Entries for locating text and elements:
▽

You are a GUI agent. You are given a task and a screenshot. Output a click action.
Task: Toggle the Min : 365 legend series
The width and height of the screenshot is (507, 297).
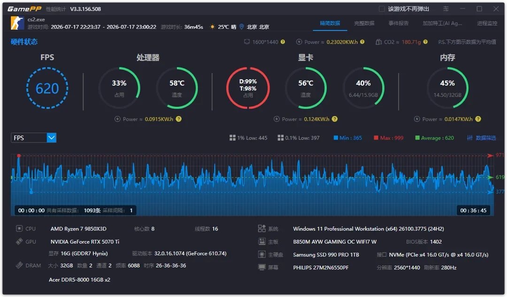click(347, 138)
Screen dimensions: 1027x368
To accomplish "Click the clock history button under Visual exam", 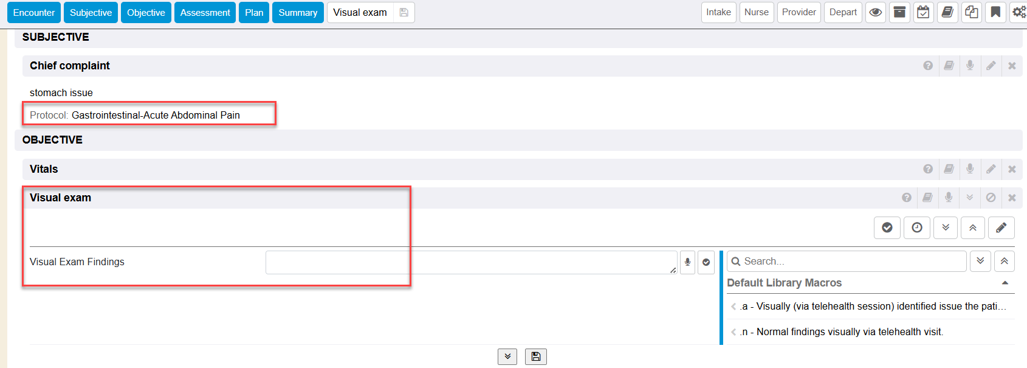I will 917,227.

△

Pick out every line of the data that contains the string "screenshot", matching case exactly.

You are a GUI agent. You are given a task and a screenshot. Output a click action.
The width and height of the screenshot is (507, 297).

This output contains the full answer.